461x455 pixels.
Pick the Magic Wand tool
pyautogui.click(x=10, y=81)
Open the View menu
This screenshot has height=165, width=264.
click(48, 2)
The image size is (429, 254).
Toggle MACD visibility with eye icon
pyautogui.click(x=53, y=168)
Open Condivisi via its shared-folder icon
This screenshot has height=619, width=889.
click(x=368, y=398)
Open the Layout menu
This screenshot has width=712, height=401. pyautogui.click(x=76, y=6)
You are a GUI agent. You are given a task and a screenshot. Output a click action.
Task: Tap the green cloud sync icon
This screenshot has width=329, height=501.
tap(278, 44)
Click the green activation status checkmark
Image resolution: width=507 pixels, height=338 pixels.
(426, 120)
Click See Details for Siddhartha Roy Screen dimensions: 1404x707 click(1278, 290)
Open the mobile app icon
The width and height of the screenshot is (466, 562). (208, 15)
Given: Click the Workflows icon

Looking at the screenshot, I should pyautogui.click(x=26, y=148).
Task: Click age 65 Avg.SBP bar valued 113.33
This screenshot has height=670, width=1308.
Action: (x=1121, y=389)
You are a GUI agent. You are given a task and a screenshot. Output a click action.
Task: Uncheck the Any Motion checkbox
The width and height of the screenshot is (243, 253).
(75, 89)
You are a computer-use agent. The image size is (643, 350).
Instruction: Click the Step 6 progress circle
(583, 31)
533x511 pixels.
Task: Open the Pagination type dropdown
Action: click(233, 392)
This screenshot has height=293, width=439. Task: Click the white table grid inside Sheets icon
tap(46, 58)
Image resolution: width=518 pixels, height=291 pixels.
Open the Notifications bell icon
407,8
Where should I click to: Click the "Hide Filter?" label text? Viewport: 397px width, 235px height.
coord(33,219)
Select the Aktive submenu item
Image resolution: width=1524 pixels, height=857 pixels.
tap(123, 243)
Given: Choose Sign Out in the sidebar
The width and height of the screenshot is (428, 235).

** EXERCISE **
Each line shown above must be repeated exactly.

** TASK OUTPUT **
461x455 pixels.
Pick the Magic Wand tool
pyautogui.click(x=10, y=81)
Open the View menu
This screenshot has height=165, width=264.
click(48, 2)
The image size is (429, 254).
Toggle MACD visibility with eye icon
pyautogui.click(x=53, y=168)
Open Condivisi via its shared-folder icon
This screenshot has height=619, width=889.
click(x=368, y=398)
Open the Layout menu
This screenshot has width=712, height=401. pyautogui.click(x=76, y=6)
You are a GUI agent. You are given a task and a screenshot. Output a click action.
Task: Tap the green cloud sync icon
This screenshot has width=329, height=501.
tap(278, 44)
Click the green activation status checkmark
Image resolution: width=507 pixels, height=338 pixels.
(426, 120)
Click See Details for Siddhartha Roy Screen dimensions: 1404x707 click(1278, 290)
Open the mobile app icon
The width and height of the screenshot is (466, 562). (208, 15)
Given: Click the Workflows icon

Looking at the screenshot, I should pyautogui.click(x=26, y=148).
Task: Click age 65 Avg.SBP bar valued 113.33
This screenshot has height=670, width=1308.
Action: (x=1121, y=389)
You are a GUI agent. You are given a task and a screenshot. Output a click action.
Task: Uncheck the Any Motion checkbox
The width and height of the screenshot is (243, 253).
(75, 89)
You are a computer-use agent. The image size is (643, 350).
Instruction: Click the Step 6 progress circle
(583, 31)
533x511 pixels.
Task: Open the Pagination type dropdown
Action: click(233, 392)
This screenshot has height=293, width=439. Task: Click the white table grid inside Sheets icon
tap(46, 58)
Image resolution: width=518 pixels, height=291 pixels.
Open the Notifications bell icon
407,8
Where should I click to: Click the "Hide Filter?" label text? Viewport: 397px width, 235px height.
coord(33,219)
Select the Aktive submenu item
Image resolution: width=1524 pixels, height=857 pixels.
tap(123, 243)
Given: Choose Sign Out in the sidebar
The width and height of the screenshot is (428, 235).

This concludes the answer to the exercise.